Privacy-Preserving Smart Surveillance with Cross-Dataset Violence Detection and Decentralized Evidence Governance
For surveillance system designers, this work addresses the tension between automated incident detection and privacy-preserving evidence governance, but the detection component is incremental.
This paper proposes a privacy-preserving surveillance framework that separates violence detection from evidence disclosure using a lightweight MobileNetV2-based classifier and threshold-based encryption. The best model (MobileNetV2+BiLSTM) achieves 93.5% test accuracy and 0.980 ROC-AUC on merged held-out data, though cross-dataset performance degrades due to dataset shift.

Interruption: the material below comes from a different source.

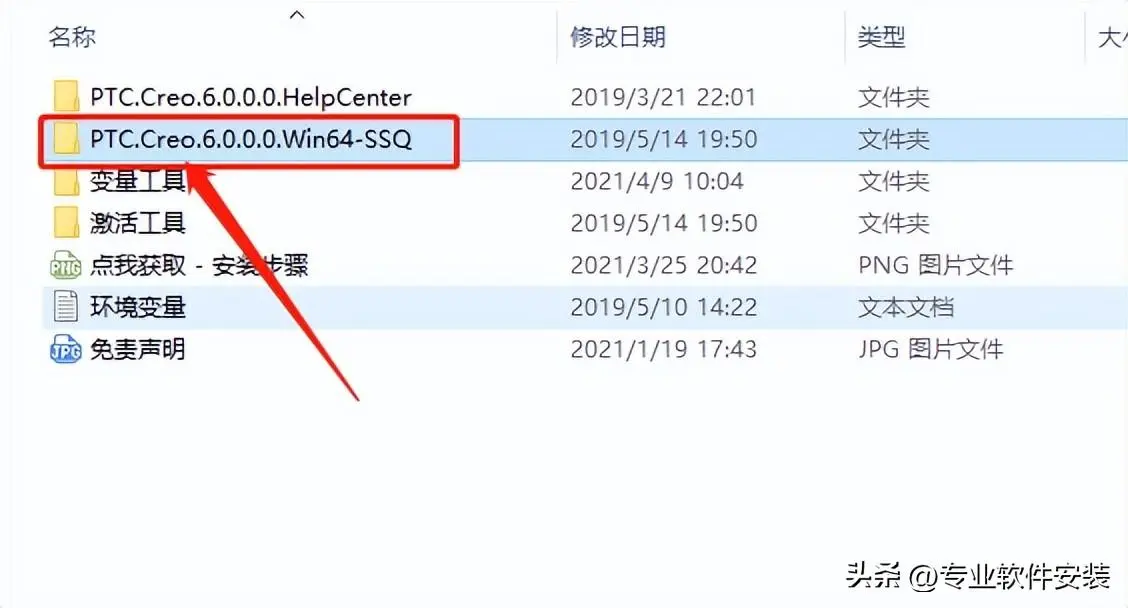
Task: Select the PTC.Creo.6.0.0.0.HelpCenter folder name
Action: 251,97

AI-enabled surveillance can accelerate public-safety response, yet most systems still leave recorded evidence under centralized administrative control. This paper proposes a privacy-preserving smart surveillance framework that separates incident detection from evidence disclosure. A lightweight MobileNetV2-based video classifier detects violent clips, while each recorded incident segment is immediately encrypted and made accessible only through threshold-based approval. The decryption key is split with Shamir's Secret Sharing, member shares are protected with public-key cryptography, and voting is supported by time-limited tokens, two-factor authentication, signatures, and audit logs. This study evaluates MobileNetV2+LSTM, MobileNetV2+BiLSTM, and MobileNetV2+temporal CNN heads on SCVD, RWF-2000, and Real-Life Violence Situations under seven in-domain and cross-dataset scenarios. The best all-source model, MobileNetV2+BiLSTM, reaches 93.5% test accuracy and ROC-AUC 0.980% on the merged held-out set, while lower RWF-2000 slice performance confirms persistent dataset shift.